Je te filme moi non plus

Joann Sfar retrace de manière classique la vie de Serge Gainsbourg. Et signe un film honorable mais trop sage pour un tel personnage.

Eric Elmosnino en Gainsbourg, capture d’écran du site du film © DR

Eric Elmosnino en Gainsbourg, capture d’écran du site du film © DR

Renaud de Rochebrune

Publié le 26 janvier 2010 Lecture : 2 minutes.

Le biopic, autrement dit le film biographique, qu’il soit centré sur un épisode de l’existence d’une célébrité ou qu’il raconte la totalité de sa vie, est un genre à la mode.
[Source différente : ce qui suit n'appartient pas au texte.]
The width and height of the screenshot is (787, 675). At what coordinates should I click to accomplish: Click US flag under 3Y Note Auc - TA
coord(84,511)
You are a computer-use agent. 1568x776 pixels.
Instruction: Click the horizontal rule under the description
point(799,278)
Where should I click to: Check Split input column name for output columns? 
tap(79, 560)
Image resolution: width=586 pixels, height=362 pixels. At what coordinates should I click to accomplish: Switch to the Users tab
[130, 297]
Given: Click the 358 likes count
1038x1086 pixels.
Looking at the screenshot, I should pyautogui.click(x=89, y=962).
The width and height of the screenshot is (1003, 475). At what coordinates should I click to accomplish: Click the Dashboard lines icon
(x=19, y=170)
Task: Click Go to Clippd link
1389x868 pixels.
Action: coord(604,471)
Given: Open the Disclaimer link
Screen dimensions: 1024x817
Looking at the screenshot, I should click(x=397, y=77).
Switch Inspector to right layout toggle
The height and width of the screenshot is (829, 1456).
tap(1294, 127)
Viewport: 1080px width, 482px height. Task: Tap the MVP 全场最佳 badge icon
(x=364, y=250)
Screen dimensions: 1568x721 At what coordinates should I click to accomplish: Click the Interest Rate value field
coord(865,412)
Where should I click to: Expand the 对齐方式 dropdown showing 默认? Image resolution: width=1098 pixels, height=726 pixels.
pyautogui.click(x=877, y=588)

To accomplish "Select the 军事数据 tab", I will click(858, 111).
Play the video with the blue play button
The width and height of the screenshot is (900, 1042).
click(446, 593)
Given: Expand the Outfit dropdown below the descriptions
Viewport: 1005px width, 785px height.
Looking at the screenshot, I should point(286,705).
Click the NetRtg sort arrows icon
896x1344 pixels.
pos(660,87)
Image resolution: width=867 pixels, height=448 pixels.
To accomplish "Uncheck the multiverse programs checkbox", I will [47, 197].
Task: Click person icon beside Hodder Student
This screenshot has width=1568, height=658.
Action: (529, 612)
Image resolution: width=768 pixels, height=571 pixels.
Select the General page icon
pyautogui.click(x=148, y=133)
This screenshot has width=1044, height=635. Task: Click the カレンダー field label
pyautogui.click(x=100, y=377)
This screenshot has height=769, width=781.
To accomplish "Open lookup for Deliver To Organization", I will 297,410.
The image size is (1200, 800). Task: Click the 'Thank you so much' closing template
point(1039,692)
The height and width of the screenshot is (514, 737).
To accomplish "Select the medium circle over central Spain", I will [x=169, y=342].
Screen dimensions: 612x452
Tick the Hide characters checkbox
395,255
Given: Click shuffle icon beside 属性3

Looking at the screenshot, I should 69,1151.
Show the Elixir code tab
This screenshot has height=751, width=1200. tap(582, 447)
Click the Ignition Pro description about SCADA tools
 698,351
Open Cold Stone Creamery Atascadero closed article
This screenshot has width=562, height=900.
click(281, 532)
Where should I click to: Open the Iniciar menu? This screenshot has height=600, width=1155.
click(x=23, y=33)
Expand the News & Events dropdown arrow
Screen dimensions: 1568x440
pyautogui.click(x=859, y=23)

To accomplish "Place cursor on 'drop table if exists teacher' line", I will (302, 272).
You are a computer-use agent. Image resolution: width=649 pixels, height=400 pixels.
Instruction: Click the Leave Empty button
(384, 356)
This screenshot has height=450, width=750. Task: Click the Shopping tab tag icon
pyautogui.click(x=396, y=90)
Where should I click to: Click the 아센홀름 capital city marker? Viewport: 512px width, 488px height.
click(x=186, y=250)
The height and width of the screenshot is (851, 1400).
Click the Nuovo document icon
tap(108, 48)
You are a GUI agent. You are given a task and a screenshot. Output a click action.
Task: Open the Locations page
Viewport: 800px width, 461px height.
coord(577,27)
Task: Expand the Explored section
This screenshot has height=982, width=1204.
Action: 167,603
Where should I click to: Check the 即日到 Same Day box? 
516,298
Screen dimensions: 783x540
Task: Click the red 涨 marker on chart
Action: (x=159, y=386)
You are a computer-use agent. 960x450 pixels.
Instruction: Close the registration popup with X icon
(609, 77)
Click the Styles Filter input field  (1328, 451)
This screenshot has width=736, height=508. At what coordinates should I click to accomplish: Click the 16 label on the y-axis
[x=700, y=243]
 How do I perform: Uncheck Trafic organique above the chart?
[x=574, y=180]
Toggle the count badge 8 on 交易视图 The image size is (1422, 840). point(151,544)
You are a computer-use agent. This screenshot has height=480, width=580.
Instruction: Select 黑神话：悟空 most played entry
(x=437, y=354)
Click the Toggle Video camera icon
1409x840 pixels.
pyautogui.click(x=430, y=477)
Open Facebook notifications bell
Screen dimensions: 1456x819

Il a toujours existé, le plus souvent consacré à des personnalités politiques (Kennedy, Gandhi, Lumumba…) ou artistiques (Charlie Parker, Ali Farka Touré, Van Gogh…). Mais il opère un retour en force. Les deux longs-métrages qui font l’événement en ce début de 2010 en témoignent : d’un côté Invictus, l’hommage sans nuances de Clint Eastwood à Nelson Mandela ; de l’autre, semblant assuré lui aussi d’un succès public, Gainsbourg (vie héroïque), sur un mythe de la scène musicale française.

Le récit du parcours de Lucien Ginz­burg, vrai nom du créateur du « Poinçonneur des Lilas », promettait d’être original. Parce que sa vie ne fut pas banale : l’enfant juif qui commence sa vie à Paris sous l’occupation nazie en portant l’étoile jaune (déjà de façon provocatrice : en l’arborant comme une étoile de shérif) devient après-guerre non pas le peintre de ses rêves mais l’auteur-compositeur fétiche et l’amant de Juliette Greco, Brigitte Bardot et autres Jane Birkin, avant de s’imposer dans les années 1980 comme une improbable rock star qui remplit les salles entre deux coups d’éclat médiatiques. Mais aussi parce que le réalisateur de ce film ambitieux est inattendu : le dessinateur Joann Sfar, qui n’était jamais passé derrière la caméra jusqu’ici.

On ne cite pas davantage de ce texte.